I already wrote about LETHAL WEAPON 2 along with the rest of the LETHAL WEAPON series back in 2014. I’m still happy with that review. It covers much of what’s relevant about the movie, and even features a scan from my beloved Summer 1989 Warner Brothers Catalog (as seen in the BATMAN review). But I didn’t think I should skip over the movie in this series because it’s such a crucial piece of what I’m talking about here. So the earlier review still stands, but here’s a partially overlapping supplemental look at LETHAL WEAPON 2 focusing on its place in the action movies of summer ’89.

(Entries taken from a collection)

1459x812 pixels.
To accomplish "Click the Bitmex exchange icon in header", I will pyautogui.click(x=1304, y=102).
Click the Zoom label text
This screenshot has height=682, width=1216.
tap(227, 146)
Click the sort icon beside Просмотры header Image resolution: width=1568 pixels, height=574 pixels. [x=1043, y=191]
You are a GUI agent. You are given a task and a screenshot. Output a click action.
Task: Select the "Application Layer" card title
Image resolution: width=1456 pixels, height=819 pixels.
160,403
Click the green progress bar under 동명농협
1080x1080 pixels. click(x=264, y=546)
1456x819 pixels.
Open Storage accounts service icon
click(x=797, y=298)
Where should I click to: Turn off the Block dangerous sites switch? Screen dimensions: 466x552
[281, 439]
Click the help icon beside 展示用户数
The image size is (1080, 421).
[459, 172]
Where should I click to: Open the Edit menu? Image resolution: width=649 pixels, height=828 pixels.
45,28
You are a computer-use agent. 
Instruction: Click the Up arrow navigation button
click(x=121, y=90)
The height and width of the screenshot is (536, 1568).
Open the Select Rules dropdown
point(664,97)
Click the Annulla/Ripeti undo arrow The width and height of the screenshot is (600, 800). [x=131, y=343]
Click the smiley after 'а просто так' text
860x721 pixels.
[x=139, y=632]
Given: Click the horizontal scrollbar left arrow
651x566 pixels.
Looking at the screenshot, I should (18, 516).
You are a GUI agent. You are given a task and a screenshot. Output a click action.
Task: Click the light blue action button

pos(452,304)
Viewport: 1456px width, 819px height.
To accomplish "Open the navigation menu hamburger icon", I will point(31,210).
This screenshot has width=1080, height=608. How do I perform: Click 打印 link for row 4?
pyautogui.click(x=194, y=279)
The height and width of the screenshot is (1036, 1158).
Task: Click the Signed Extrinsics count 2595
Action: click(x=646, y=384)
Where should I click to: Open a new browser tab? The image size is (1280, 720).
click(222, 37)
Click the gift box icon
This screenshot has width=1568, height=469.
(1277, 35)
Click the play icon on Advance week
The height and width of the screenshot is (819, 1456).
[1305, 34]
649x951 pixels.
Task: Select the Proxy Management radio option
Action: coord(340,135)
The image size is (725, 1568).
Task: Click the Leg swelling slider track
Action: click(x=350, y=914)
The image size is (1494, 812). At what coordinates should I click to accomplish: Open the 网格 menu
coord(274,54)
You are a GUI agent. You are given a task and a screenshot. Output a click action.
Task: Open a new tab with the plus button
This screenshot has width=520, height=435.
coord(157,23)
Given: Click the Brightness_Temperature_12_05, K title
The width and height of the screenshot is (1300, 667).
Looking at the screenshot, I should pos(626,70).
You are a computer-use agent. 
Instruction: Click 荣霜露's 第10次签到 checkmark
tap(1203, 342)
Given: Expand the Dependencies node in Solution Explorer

= Complete the following =
- 1) According to the Lethal Weapon 2 excerpt, in what year was the earlier review of the whole series written?
- 2) Echo the records word for word, from the line holding "Click the play icon on Advance week" through the end of the records, both ends included.

= Answers to the problems =
- 1) 2014

- 2)
Click the play icon on Advance week
The height and width of the screenshot is (819, 1456).
[1305, 34]
649x951 pixels.
Task: Select the Proxy Management radio option
Action: coord(340,135)
The image size is (725, 1568).
Task: Click the Leg swelling slider track
Action: click(x=350, y=914)
The image size is (1494, 812). At what coordinates should I click to accomplish: Open the 网格 menu
coord(274,54)
You are a GUI agent. You are given a task and a screenshot. Output a click action.
Task: Open a new tab with the plus button
This screenshot has width=520, height=435.
coord(157,23)
Given: Click the Brightness_Temperature_12_05, K title
The width and height of the screenshot is (1300, 667).
Looking at the screenshot, I should pos(626,70).
You are a computer-use agent. 
Instruction: Click 荣霜露's 第10次签到 checkmark
tap(1203, 342)
Given: Expand the Dependencies node in Solution Explorer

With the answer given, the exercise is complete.